Introduction

Point-SLAM is a dense neural SLAM system for monocular RGBD input that directly operates on point clouds. Neural feature is anchored in each point itself and describe the geometry and appearance of each point location. This strategy allows the system to be more accurate while being more memory-efficient than previous works. Since the system is point-based, the point cloud map can be directly used for tracking, while other methods employ off-the-shelf methods for tracking which causes a data redundancy.

The main contribution of this work is their point-based feature anchoring method, which can be used for both tracking and mapping.

Related Work

Dense Visual SLAM and Mapping

Traditional 3D reconstruction strategies employed truncated signed distance functions (TSDF). Lately, methods relying on test time optimization have become popular since they can generalize to unseen environments. Neural Radiance Fields (NeRF) is one of the most popular methods in this category. However, none of the neural SLAM approaches supports a point-based scene encoding with high fidelity.

Scene Representations

Most dense 3D reconstruction works can be separated into three categories: (1) gridbased, (2) point-based, (3) network-based.

Grid-based representations use dense grids, hierarchical octrees, or voxel hashing. This enables fast neighborhood lookups and context aggregation. However, their fixed resolution can cause memory inefficiency in low-complexity areas and insufficient detail in high-complexity regions.

Point-based representations address grid limitations and are effective for 3D reconstruction, as point density can vary across the scene without preset resolution. By focusing points around surfaces, memory usage is minimized. However, neighborhood searches are challenging due to the lack of structure. For dense SLAM, this can be mitigated by projecting points onto 2D keyframes or registering them in a grid. Point-SLAM propose a hybrid approach combining point flexibility with grid-based search.

Network-based methods provide a continuous, compressed 3D scene representation using MLP weights, enabling high-quality map and texture recovery. However, they struggle with online reconstruction due to limited local updates and fixed network capacity. We address this by using neural implicit representations anchored to 3D points, enabling scalability and local updates.

Method

Neural Point Cloud Representation

The neural point cloud consists of a set of N points defined as:

$p = \{ (p_i, f^g_i, f^c_i) | i = 1, ..., N \}$

where $p_i$ is the 3D point location, and $f^g_i$ and $f^c_i$ are geometric and color feature descriptors.
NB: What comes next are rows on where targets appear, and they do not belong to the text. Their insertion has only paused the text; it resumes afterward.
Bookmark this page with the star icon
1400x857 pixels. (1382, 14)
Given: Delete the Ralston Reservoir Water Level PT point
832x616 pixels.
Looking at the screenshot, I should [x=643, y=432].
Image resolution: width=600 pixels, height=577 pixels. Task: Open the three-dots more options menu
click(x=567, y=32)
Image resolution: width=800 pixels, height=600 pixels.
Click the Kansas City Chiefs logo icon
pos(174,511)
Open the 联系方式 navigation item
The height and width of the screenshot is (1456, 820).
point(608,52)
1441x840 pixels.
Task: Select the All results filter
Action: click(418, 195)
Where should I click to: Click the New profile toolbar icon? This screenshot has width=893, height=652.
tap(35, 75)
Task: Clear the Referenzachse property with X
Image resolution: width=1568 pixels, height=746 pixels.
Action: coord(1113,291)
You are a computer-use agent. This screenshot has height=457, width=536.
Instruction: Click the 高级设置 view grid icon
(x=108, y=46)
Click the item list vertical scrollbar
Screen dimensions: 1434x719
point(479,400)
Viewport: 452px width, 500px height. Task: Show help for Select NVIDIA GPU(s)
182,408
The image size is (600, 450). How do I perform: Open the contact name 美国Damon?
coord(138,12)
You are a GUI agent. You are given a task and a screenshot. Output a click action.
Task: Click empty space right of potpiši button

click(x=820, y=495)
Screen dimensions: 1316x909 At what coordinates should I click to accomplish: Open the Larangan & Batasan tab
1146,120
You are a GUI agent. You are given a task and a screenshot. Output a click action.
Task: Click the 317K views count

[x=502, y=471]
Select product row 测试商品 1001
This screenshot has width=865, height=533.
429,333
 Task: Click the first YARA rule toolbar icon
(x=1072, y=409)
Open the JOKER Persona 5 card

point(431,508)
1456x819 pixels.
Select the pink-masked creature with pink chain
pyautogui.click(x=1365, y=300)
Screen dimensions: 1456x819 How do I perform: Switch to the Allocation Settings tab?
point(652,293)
During each mapping phase, pixels are sampled across the image, some uniformly and others among pixels with the highest color gradient. Using depth information, these pixels are unprojected into 3D, and neighbors are searched within a radius $r$.

If no neighbors are found, three neural points are added along the ray adjacent to the input depth value. If neighbors exist, no points are added. Feature vectors $f^g_i$ and $f^c_i$ are initialized with normal distribution.

To optimize memory and computation, neighbor search radius $r$ is adjusted based on scene complexity, which is estimated by the color gradient. Therefore, the system can maintain low density in simple areas and high density in detailed regions.

Rendering

To render depth and color, Point-SLAM adopts a volume rendering strategy. Given a camera origin $O$ and direction $d$, points along the ray are defined as:

$x_i = O + z_id, \quad i \in \{ 1, ..., M \},$

where $z_i$ is the point depth. Unlike feature grid-based methods, Point-SLAM only samples 5 points near the sensor depth per ray. This can be done since the system knows the depth of the surface.

Since any point in the space can be sampled by the nature, the geometric and color features should be interpolated from the neighboring points. This is done by a weighted sum of the features, where the weight is the inverse distance to the point.

Next, the interpolated feature is decoded by the MLP. For each sampled point $x_i$, the occupancy $o_i$ and color $c_i$ are decoded using MLPs. The MLP for the occupancy is pretrained, and the MLP for the color is trainable. Gaussian positional encoding is used here.

Finally, these occupancy and color values are accumulated along the ray using the volume rendering equation.

Mapping and Tracking

During mapping, we render $M$ uniformly sampled pixels and minimize the re-rendering loss to the ground truth depth and color using:

$L_{map} = \sum\limits_{m=1}^M | D_m - \hat{D}_m |_1 + \lambda_m | I_m - \hat{I}_m |_1,$

where $D_m$ and $I_m$ are the ground truth depth and color values, and $\hat{D}_m$ and $\hat{I}_m$ are the rendered estimates. The hyperparameter $λ_m$ balances the depth and color losses. This loss optimizes both geometric and color features $(f^g, f^cv)$ and the decoder parameters.

For tracking, we first initialize the new pose using a constant speed assumption based on the previous poses. We then sample $M_t$ points from the incoming image and use them to optimize the camera pose $(R, t)$ by a separate loss:

$L_{track} = \sum\limits_{m=1}^{M_t} \cfrac{|D_m - \hat{D}_m|_1}{\sqrt{\hat{S}_D}} + \lambda_t |I_m - \hat{I}_m|_1,$

where $\hat{S}_D$ is the depth variance along the ray, and $λ_t$ adjusts the weight of the color term.

Experiments

For datasets, Replica, TUM-RGBD, and ScanNet datasets are used. For evaluation, different types of metrics are used. For mesh quality, F-score is used. For depth accuracy, depth L1 is used. For tracking, ATE RMSE is used. For rendering quality, PSNR, SSIM, LPIPS are used. Baseline methods are NICE-SLAM, Vox-Fusion, and E-SLAM.

The table above shows the geometric reconstruction accuracy. Point-SLAM outperforms outperform all methods on all metrics.

On average, Point-SLAM outperform the existing methods. Nevertheless, there is still a gap to traditional methods which employ more sophisticated tracking schemes including loop closures when evaluated on the TUM-RGBD dataset.

Point-SLAM yields more accurate details than the baselines.

Conclusion

Point-SLAM is a dense SLAM system that uses a neural point cloud for mapping and tracking. By anchoring features to actual surface locations, Point-SLAM efficiently balances memory and computation, resulting in a more accurate 3D scene representation. Point-SLAM significantly improves reconstruction and rendering accuracy while remaining competitive in tracking performance, runtime, and memory usage compared to state-of-the-art methods.

Robustness against depth noise could be enhanced by allowing on-the-fly optimization of point locations. Also, our heuristic-based local density adaptation and several hyperparameters could benefit from adaptive learning. Additionally, our system is sensitive to motion blur and specularities.